Vectorized Operation

# add 
a + b
# o/p: array([12.2, 5.4, 8.6, 11.8])


# div
a / b
# o/p: array([9.16666667, 0.58823529, 0.53571429, 0.51282051])


# multiply
a * b
# o/p: array([13.2, 6.8, 16.8, 31.2])


# pow
a ** b
# o/p: array([1.77693369e+01, 1.05560633e+01, 4.69763237e+02, 4.96670005e+04])


# adding constant
a + 10
# o/p: array([21, 12, 13, 14])

Universal Functions

np.sin(a)
# o/p: array([-0.99999021, 0.90929743, 0.14112001, -0.7568025 ])

2D Array

# defining a 2d array
a_2d_small = np.array([
[1, 2, 3, 4],
[5, 6, 7, 8]
])
# o/p:
# array([[1, 2, 3, 4],
# [5, 6, 7, 8]])



# creates an array of range from 0 to 25 and the reshape it as 5*5 array
a_2d = np.arange(25).reshape(5, 5)
# o/p:
# array([[ 0, 1, 2, 3, 4],
# [ 5, 6, 7, 8, 9],
# [10, 11, 12, 13, 14],
# [15, 16, 17, 18, 19],
# [20, 21, 22, 23, 24]])



# shape
a_2d.shape
# o/p: (5, 5)



# size
a_2d.size
# o/p: 25



# ndim
a_2d.ndim
# o/p: 2



# set
a_2d[1, 3] = -1
# o/p:
# array([[ 0, 1, 2, 3, 4],
# [ 5, 6, 7, -1, 9],
# [10, 11, 12, 13, 14],
# [15, 16, 17, 18, 19],
# [20, 21, 22, 23, 24]])



a_2d[1, 3] = 8
# o/p:
# array([[ 0, 1, 2, 3, 4],
# [ 5, 6, 7, 8, 9],
# [10, 11, 12, 13, 14],
# [15, 16, 17, 18, 19],
# [20, 21, 22, 23, 24]])



# get
print(a_2d[1, 3])
# o/p: 8

Slicing

Extracts the portion specified by lower(inclusive) and upper(exclusive) bound, taking each step of size step.

a_2d[1]
# o/p: array([5, 6, 7, 8, 9])


# [lower: upper: step]
a_2d[0:2:1]
# o/p:
# array([[0, 1, 2, 3, 4],
# [5, 6, 7, 8, 9]])

Indexing and Slicing

We specify indexing first and then specify slicing stride.

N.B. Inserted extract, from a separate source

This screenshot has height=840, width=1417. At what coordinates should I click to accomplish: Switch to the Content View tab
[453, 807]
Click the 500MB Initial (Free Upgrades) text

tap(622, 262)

# select 0th index and then extract stride 1:3
a_2d[0, 1:3]
# o/p: array([1, 2])



# select strides from each dimension,
# from row dimension select a stride from 0 to everything and
# from col dimesion select a stride from 1 to everything
a_2d[0:, 1:]
# o/p:
# array([[ 1, 2, 3, 4],
# [ 6, 7, 8, 9],
# [11, 12, 13, 14],
# [16, 17, 18, 19],
# [21, 22, 23, 24]])




# from row dimension select a stride from 0 to everything and
# from col dimesion only 2 column
a_2d[0:, 2]
# array([ 2, 7, 12, 17, 22])



# Use negative to throw away.
# For example a_2d[0:-1, ], this formula means select all the rows except last row.
a_2d[0:-1, ]
# o/p:
# array([[ 0, 1, 2, 3, 4],
# [ 5, 6, 7, 8, 9],
# [10, 11, 12, 13, 14],
# [15, 16, 17, 18, 19]])
info

Changing a slice of an array by assigning new values updates the original array, as the modification affects the same memory location.

Blurring an Image

Let's say we have an image as below where each square represents a pixel in an image.

numpy-basics-1.svg

To blur an image, we essentially merge neighboring pixels to create a lower-resolution image. This process involves taking the average color of adjacent pixels to form a single pixel. For instance, all pixels marked with a green dot are combined by averaging their colors to create one pixel.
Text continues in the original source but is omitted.